Here at The Clark Brothers Ray White Nundah we love our suburb and surrounding areas. We call it home and we wanted to share with you some stories, observations and predictions of our beloved Nundah Past, Present and Future.

Nundah, previously called German Station is currently an inner suburb of Brisbane around 8 kilometres north-east of the CBD. Primarily a residential suburb, Nundah straddles one of the major arterial roads of Brisbane’s north; Sandgate Rd.

This 3 part blog series will come to you over the next few weeks and here we will start at the beginning, a very good place to start… with Nundah; Days Gone By.

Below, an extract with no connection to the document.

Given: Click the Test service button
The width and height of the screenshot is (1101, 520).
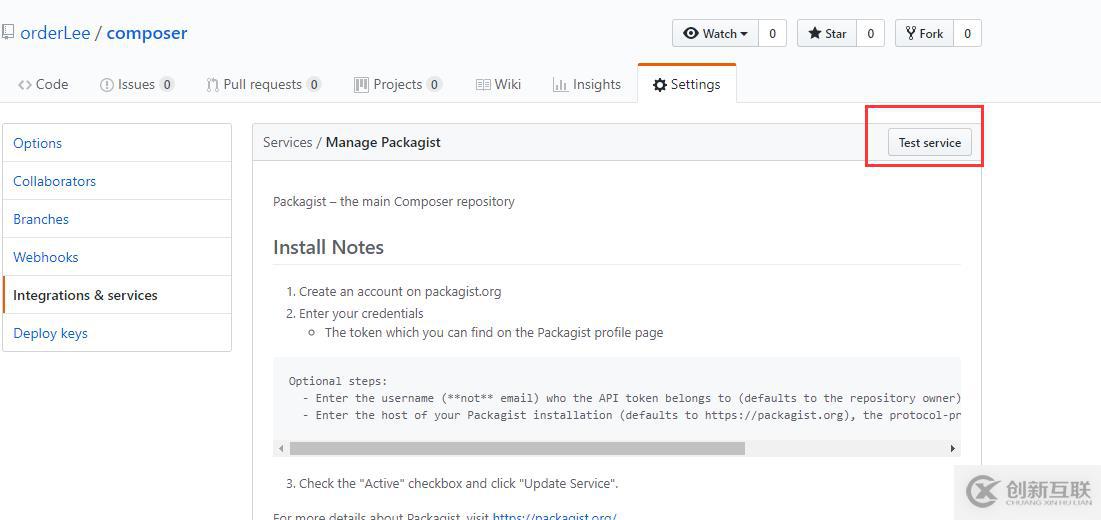Looking at the screenshot, I should click(930, 142).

Like most of Northern Brisbane prior to European settlement, the area around Nundah was inhabited by Aboriginal people from the Turrbul tribe. Their traditional coastal trade route passed through Nundah. There are also many significant Aboriginal sites near Nundah, such as Dinah Island, which was reportedly the site of the last traditional Aboriginal burial in the Brisbane area. In addition, there were a number of bora rings in the area, indicating that Nundah was densely populated by Aboriginal people before European settlers arrived.

One of the first settlements in Brisbane, Nundah was settled by Europeans in the mid 19th Century, although the suburb did remain primarily a rural area until the railway connected it to Brisbane in the 1880s. The name “Nundah” means “chain of water holes” in the local Aboriginal dialect. This name is probably a reference to the nearby natural water sources at Kedron Brook and the marshy areas formerly to the east of the suburb.

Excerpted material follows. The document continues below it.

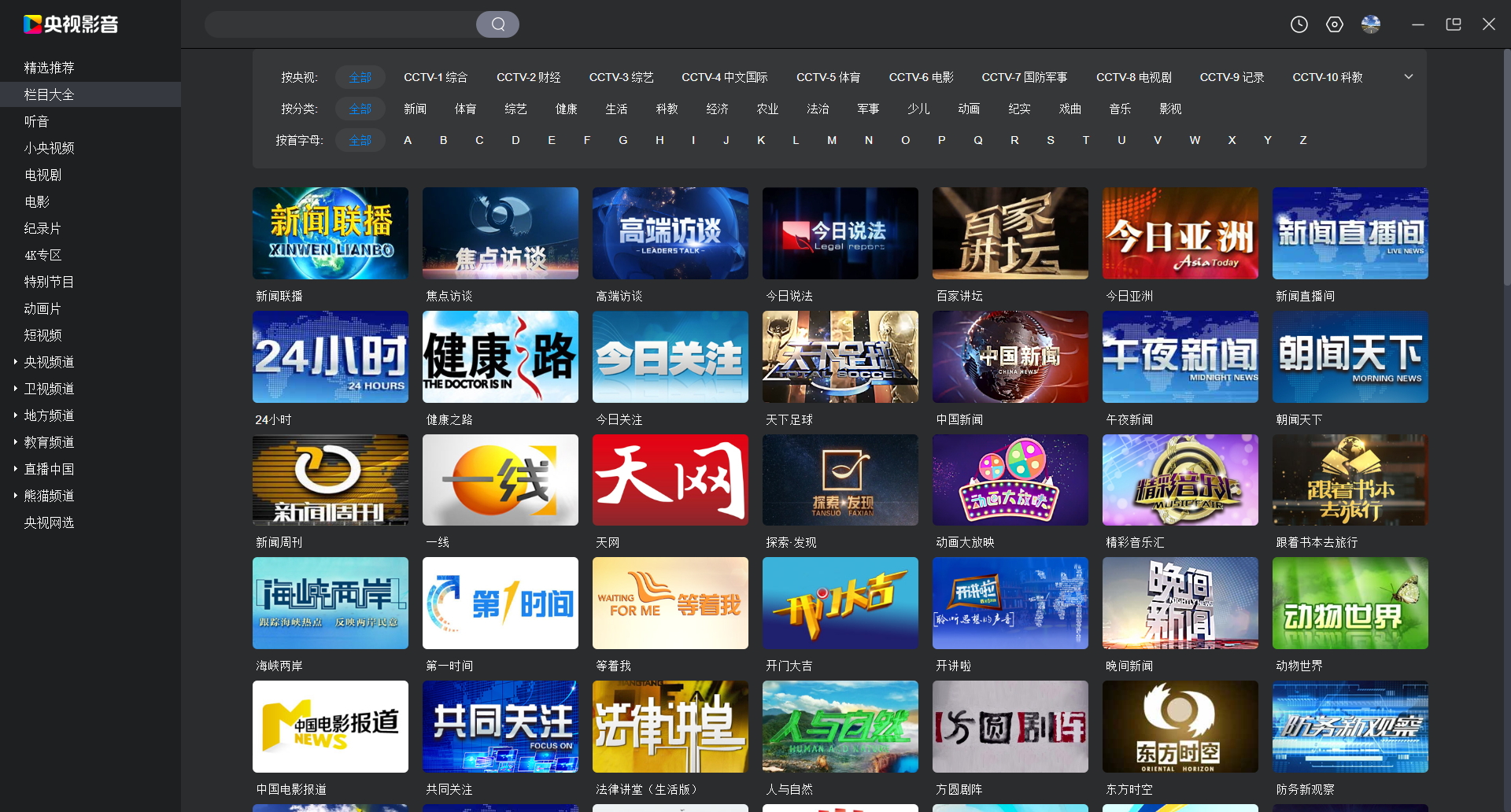
Task: Expand the 央视频道 tree item
Action: click(16, 362)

The first permanent European settlement in the area was a mission built in 1838 by German Lutheran missionaries, with the aim of bringing Christianity to the local Aboriginal people. The area later became known as “German Station” and then ‘Nundah’, derived from the Aboriginal name for the area. Despite explorers visiting and speaking highly of the mission it had limited success and was closed in 1846. This first settlement is nonetheless commemorated with a monument at the corner of Sandgate Road and Wood Street unveiled in 1938. The names of the German settlers can be seen in the names of streets in Nundah and surrounding suburbs such as Rode Road and Gerler Road.

Nundah remained an agricultural area until the 1880s, when the construction of a railway between Brisbane and Sandgate in 1882 resulted in a suburban residential construction boom on Brisbane’s northside. This urban sprawl was also encouraged by the Undue Subdivision of Land Prevention Act 1885, which mandated minimum lot sizes for new urban developments. Nundah became known as a suburb where working-class families could obtain cheap housing on reasonably-sized lots not too far from the city. In 1909, Surrey Street in Nundah became the site of the first public housing dwelling in Queensland.

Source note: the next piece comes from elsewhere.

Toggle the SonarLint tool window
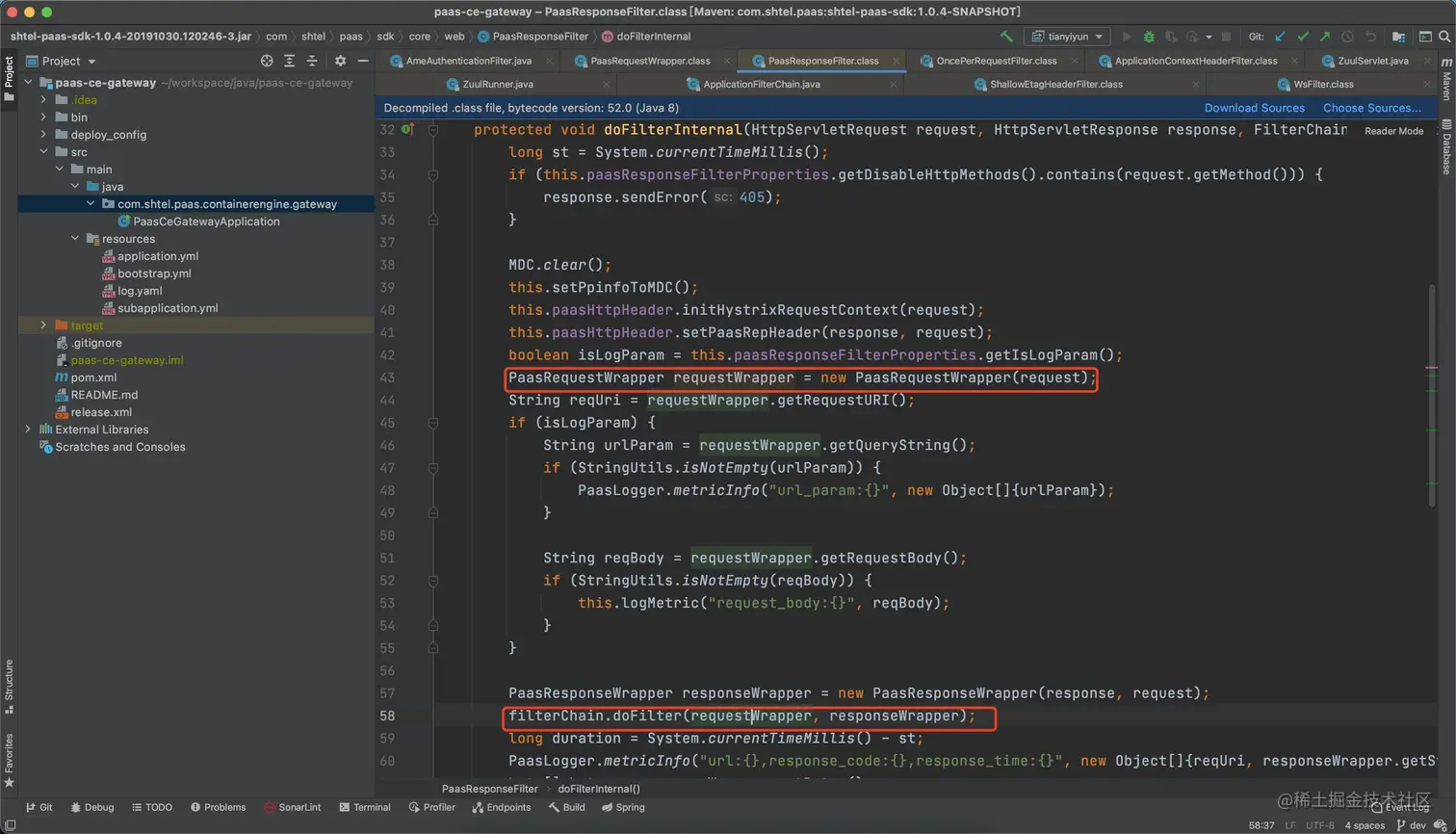 pos(292,807)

Nundah was also the seat of Toombul Shire, which was absorbed into the City of Greater Brisbane in 1925. The Toombul Shire Hall still exists as a community centre. In 1926, a monument was built to mark the beginnings of Nundah, which was unveiled April 23, 1938 as part of the First Free Settlers’ Centenary Celebrations. This First Free Settlers Monument is listed in the Queensland Heritage Register.